On Sunday, Dec. 4, the Army Corps of Engineers denied the Dakota Access Pipeline plan that would run through the water reservoir of the Standing Rock Sioux Reservation.

This decision will halt the construction of the 1,172-mile oil pipeline that has been protested against since spring 2016 by thousands at the site and online with the hashtag #noDAPL.

Antonio Antonelli ’19 stated that he is “happy with the outcome because I feel that Native American people are oftentimes treated as lesser in this country. While this isn’t often the case, the conditions many reservations are in is not ideal, and the pipeline would just continue to worsen the lives of the people living in the area.”

Still, given the recent election, many are angered at the fact that political issues seem to be more of a prevalent topic than issues affecting the American people themselves, and their right to be protected under law.  In fact, the Obama administration released a statement, claiming that this decision is one of many lately “in a series of overt and transparent political actions by an administration which has abandoned the rule of law in favor of currying favor with a narrow and extreme political constituency.”

The major concern of the pipeline was that it would affect the tribal source of drinking water.
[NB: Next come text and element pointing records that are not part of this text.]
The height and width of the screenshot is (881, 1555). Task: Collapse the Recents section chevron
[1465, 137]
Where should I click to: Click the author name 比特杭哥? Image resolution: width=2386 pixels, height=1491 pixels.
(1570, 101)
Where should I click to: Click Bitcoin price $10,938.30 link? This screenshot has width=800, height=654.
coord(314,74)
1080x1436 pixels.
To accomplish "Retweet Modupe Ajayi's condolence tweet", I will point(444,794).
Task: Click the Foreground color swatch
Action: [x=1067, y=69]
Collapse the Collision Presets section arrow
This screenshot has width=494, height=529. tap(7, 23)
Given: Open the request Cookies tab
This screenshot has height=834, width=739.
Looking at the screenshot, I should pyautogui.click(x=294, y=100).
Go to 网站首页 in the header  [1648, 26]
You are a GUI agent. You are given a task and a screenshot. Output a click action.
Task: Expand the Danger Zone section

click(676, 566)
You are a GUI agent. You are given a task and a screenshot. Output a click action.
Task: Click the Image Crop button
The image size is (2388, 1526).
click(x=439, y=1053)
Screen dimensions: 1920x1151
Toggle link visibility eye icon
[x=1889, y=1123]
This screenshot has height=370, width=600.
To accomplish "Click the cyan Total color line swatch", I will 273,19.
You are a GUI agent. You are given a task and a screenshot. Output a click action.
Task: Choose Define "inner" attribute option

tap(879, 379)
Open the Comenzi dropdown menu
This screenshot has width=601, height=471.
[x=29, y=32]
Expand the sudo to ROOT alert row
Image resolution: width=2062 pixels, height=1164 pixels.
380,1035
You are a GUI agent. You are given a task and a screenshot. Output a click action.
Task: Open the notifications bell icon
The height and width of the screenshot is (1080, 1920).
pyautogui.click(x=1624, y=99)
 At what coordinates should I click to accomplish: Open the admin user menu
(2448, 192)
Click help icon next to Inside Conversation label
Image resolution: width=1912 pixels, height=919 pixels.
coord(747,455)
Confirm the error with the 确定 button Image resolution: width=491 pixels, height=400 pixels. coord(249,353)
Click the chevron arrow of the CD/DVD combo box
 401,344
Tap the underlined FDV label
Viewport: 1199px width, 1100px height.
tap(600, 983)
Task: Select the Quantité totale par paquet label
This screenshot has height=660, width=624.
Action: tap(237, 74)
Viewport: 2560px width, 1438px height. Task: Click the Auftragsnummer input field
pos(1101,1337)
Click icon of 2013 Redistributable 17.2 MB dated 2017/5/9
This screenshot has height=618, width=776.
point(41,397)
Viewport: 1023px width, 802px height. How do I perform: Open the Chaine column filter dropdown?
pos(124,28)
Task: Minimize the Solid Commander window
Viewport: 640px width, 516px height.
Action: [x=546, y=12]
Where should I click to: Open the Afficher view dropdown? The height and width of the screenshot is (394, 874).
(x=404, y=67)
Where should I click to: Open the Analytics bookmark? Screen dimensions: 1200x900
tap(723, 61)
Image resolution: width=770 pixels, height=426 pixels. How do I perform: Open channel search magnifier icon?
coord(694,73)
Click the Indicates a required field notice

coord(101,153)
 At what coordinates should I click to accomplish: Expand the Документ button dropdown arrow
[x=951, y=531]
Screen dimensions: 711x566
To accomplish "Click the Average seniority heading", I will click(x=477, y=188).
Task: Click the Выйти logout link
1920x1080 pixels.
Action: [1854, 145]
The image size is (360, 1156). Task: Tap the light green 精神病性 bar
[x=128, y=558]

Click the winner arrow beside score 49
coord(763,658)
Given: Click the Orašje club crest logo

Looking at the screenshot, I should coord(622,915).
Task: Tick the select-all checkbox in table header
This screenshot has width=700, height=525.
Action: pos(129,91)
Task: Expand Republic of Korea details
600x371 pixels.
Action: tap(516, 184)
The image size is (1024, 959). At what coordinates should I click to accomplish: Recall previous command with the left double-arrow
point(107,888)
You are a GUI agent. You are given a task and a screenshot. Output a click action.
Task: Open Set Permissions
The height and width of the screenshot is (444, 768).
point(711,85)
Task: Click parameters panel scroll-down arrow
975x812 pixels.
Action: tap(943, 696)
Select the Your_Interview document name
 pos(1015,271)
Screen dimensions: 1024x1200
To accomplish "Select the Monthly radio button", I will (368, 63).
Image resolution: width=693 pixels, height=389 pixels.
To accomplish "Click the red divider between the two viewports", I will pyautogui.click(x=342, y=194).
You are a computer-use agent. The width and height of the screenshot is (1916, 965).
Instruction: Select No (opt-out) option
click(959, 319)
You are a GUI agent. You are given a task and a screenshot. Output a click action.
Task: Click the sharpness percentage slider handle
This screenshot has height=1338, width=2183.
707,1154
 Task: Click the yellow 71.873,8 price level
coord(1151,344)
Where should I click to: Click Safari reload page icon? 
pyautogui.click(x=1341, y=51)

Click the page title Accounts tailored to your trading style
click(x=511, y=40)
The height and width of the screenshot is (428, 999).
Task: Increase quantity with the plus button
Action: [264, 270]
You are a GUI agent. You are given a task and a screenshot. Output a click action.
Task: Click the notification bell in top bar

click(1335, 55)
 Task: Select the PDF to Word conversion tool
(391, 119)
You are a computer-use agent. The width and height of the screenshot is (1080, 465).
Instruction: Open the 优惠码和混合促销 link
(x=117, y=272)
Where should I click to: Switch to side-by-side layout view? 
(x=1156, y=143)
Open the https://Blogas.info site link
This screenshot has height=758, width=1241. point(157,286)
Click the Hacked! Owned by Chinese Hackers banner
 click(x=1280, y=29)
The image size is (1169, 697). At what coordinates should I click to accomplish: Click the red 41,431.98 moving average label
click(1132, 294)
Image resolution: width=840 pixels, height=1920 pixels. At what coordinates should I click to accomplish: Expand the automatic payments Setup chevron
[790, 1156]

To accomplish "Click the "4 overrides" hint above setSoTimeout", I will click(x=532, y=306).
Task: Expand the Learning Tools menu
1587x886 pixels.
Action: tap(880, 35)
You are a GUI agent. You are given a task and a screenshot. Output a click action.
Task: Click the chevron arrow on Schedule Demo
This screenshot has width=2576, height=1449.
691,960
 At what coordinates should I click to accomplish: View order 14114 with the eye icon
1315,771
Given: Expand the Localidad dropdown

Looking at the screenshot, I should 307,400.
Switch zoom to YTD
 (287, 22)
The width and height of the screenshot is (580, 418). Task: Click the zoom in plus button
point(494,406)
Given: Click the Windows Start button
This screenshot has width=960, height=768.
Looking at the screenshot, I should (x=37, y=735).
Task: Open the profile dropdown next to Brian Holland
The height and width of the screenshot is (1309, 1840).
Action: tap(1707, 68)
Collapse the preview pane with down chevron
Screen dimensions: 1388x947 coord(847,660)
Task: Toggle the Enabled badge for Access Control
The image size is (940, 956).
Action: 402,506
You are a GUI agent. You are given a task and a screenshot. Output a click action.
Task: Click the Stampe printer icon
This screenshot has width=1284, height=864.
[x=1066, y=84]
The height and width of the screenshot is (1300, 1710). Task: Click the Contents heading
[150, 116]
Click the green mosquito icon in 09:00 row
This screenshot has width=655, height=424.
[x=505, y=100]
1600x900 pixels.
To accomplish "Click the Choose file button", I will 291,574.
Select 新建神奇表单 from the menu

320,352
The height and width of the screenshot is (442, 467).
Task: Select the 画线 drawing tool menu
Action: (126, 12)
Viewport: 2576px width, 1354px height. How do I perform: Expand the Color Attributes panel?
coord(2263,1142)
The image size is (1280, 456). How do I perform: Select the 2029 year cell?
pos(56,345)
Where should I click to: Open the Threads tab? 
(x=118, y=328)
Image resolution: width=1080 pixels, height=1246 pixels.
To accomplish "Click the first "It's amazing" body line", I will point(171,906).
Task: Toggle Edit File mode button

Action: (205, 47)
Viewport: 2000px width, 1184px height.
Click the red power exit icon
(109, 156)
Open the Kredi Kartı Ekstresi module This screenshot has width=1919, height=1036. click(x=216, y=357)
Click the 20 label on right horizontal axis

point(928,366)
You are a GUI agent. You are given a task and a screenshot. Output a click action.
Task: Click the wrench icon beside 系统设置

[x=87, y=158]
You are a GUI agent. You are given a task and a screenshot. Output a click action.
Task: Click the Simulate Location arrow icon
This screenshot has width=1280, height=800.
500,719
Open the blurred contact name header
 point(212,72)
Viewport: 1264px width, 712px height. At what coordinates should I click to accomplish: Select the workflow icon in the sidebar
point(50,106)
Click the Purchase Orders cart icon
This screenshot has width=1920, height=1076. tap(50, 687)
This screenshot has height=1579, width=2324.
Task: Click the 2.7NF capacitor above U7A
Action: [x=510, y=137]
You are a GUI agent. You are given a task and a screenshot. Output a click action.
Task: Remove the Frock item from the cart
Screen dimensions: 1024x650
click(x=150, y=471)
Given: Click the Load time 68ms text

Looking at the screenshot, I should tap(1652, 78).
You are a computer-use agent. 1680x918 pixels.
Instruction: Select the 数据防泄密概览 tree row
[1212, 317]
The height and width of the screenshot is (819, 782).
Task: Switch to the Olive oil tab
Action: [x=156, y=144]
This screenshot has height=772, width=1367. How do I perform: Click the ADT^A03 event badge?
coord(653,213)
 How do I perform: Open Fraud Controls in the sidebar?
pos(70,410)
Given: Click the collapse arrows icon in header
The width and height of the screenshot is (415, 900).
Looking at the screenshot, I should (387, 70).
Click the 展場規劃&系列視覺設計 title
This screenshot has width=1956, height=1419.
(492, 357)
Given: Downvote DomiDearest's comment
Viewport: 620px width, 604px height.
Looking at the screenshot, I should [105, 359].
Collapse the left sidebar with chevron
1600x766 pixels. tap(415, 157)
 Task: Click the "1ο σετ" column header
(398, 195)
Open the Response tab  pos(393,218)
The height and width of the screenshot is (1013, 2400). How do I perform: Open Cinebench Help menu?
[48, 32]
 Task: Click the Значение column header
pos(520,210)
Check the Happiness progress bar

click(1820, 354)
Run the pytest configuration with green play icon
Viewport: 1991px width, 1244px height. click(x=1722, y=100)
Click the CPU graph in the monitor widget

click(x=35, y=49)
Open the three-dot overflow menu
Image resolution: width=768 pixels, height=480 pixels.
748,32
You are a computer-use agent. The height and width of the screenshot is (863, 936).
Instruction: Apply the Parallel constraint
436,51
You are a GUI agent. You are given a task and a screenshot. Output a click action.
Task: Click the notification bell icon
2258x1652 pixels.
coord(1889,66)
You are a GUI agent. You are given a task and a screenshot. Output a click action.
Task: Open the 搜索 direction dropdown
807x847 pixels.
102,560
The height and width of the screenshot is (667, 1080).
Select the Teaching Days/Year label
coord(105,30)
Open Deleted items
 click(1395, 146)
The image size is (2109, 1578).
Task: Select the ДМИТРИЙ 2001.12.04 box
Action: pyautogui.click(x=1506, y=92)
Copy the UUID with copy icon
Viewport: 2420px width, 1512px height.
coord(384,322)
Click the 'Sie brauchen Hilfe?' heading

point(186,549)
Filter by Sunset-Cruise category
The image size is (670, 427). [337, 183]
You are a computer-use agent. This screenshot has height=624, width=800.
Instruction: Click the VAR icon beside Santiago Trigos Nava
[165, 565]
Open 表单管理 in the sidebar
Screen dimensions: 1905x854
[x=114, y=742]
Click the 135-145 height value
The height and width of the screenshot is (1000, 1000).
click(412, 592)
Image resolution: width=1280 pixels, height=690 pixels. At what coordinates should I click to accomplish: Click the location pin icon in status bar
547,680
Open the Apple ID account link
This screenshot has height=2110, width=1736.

Jo-Ellen Darcy, the Army’s assistant secretary for civil works, knew there was “more work to do” upon hearing from tribal officials about their concern on the pipeline and it’s affects on their source of clean drinking water.

Thousands have flocked to North Dakota in recent months to protest the pipeline, such as members of the tribe, politicians, celebrities, and people off the reservation itself. In efforts to stop the protests, police have shot rubber bullets and turned water hoses on protestors. Other methods have included arresting hundreds of protestors at the site.

Upon hearing the news of the halting, NPR.com  reported that “Cheers and whoops erupted from the crowd nearby and continued for hours, as different parts of the sprawling camp heard about the federal government’s decision”.

Being an activist and an avid participant in protests herself, Zoe Hulina ’18 commented that “It’s truly inspiring to see a group of people come together and fight for something they care about, and to actually accomplish what they’re fighting for is amazing.”

Tom Shaving, a member of the Cheyenne River tribe, said it was one of the most triumphant moments to be able to see what used to be a group of a couple dozen grow to be a settlement of thousands all helping to protect the same cause.

However, it is unclear whether the Army corps will have the ultimate power in recreating a new route completely. According to The New York Times, “the Trump administration could ultimately decide to allow the original, contested route,” meaning that as president, he could override the halt and continue through with the first proposed plan.